----- Text shown
A meditation from 2007 on the connection between wildfire destruction and suburbanization in California.
Wikimedia Commons

Southern California is a land of risk and natural drama, where the unpredictable cycle of the seasons is as suspenseful as any noir novel. Her ranchers and farmers don’t so much settle the land as learn to roll with its punches, enjoying luxurious interludes of beauty between waves of disaster. Moreover, in Van der Veer’s time, the ‘back-country’ was truly that and a broad corridor of avocado and citrus orchards separated the cow ranches and turkey farms from the urbanised coastal strip.

Three generations later, the vast citrus forests that once surrounded Los Angeles, as well as cities like Riverside and Anaheim, have been transformed into pink stucco death valleys full of bored teenagers and desperate housewives. East of Los Angeles, in the San Gorgonio Pass above Palm Springs, where 4000 giant wind turbines harvest the Santa Anas, new subdivisions are being built next to fifty-year-old chaparral standing eight feet high and yearning to burn. Throughout the foothills, meanwhile, free-range McMansions – often castellated in unconscious self-caricature – occupy rugged ocean-view peaks surrounded by what foresters grimly refer to as ‘diesel stands’ of dying pine and old brush.

The loss of more than 90 per cent of Southern California’s agricultural buffer zone is the principal if seldom mentioned reason wildfires increasingly incinerate such spectacular swathes of luxury real estate. It’s true that other ingredients – La Niña droughts, fire suppression (which sponsors the accumulation of fuel), bark beetle infestations and probably global warming – contribute to the annual infernos that have become as predictable as Guy Fawkes bonfires. But what makes us most vulnerable is the abruptness of what is called the ‘wildland-urban interface’, where real estate collides with fire ecology. And castles without their glacises are not very defensible.
----------
----- Dataset extract
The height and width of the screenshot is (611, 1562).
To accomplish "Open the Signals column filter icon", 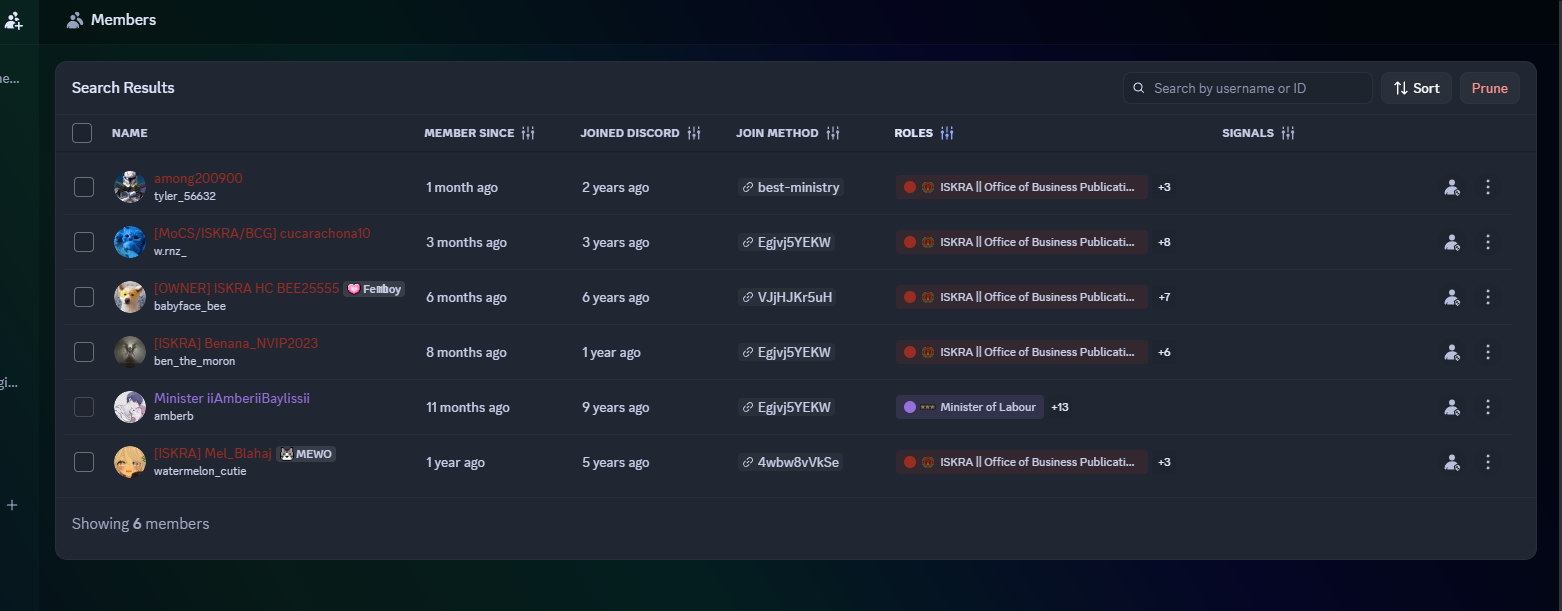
----------
◆ Exercise details
Reproduce the passage about wildfires and suburban growth word for word, in full. The lines have no connection to the passage about wildfires and suburban growth.

◆ Answer for this exercise
A meditation from 2007 on the connection between wildfire destruction and suburbanization in California.
Wikimedia Commons

Southern California is a land of risk and natural drama, where the unpredictable cycle of the seasons is as suspenseful as any noir novel. Her ranchers and farmers don’t so much settle the land as learn to roll with its punches, enjoying luxurious interludes of beauty between waves of disaster. Moreover, in Van der Veer’s time, the ‘back-country’ was truly that and a broad corridor of avocado and citrus orchards separated the cow ranches and turkey farms from the urbanised coastal strip.

Three generations later, the vast citrus forests that once surrounded Los Angeles, as well as cities like Riverside and Anaheim, have been transformed into pink stucco death valleys full of bored teenagers and desperate housewives. East of Los Angeles, in the San Gorgonio Pass above Palm Springs, where 4000 giant wind turbines harvest the Santa Anas, new subdivisions are being built next to fifty-year-old chaparral standing eight feet high and yearning to burn. Throughout the foothills, meanwhile, free-range McMansions – often castellated in unconscious self-caricature – occupy rugged ocean-view peaks surrounded by what foresters grimly refer to as ‘diesel stands’ of dying pine and old brush.

The loss of more than 90 per cent of Southern California’s agricultural buffer zone is the principal if seldom mentioned reason wildfires increasingly incinerate such spectacular swathes of luxury real estate. It’s true that other ingredients – La Niña droughts, fire suppression (which sponsors the accumulation of fuel), bark beetle infestations and probably global warming – contribute to the annual infernos that have become as predictable as Guy Fawkes bonfires. But what makes us most vulnerable is the abruptness of what is called the ‘wildland-urban interface’, where real estate collides with fire ecology. And castles without their glacises are not very defensible.